> TASK GOAL:
Looking at the records below, count how many lines contain the string "Open". Give that number alone.

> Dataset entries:
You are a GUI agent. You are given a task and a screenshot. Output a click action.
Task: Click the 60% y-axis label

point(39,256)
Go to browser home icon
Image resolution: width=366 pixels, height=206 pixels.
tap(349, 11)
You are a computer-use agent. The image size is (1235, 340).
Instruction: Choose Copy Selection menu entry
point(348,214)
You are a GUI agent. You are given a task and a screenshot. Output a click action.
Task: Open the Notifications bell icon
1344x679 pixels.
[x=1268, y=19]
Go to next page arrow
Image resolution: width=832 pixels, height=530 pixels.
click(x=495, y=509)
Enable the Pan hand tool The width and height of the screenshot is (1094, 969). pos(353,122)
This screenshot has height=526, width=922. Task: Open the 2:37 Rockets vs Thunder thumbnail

> EXERCISE RESULT:
2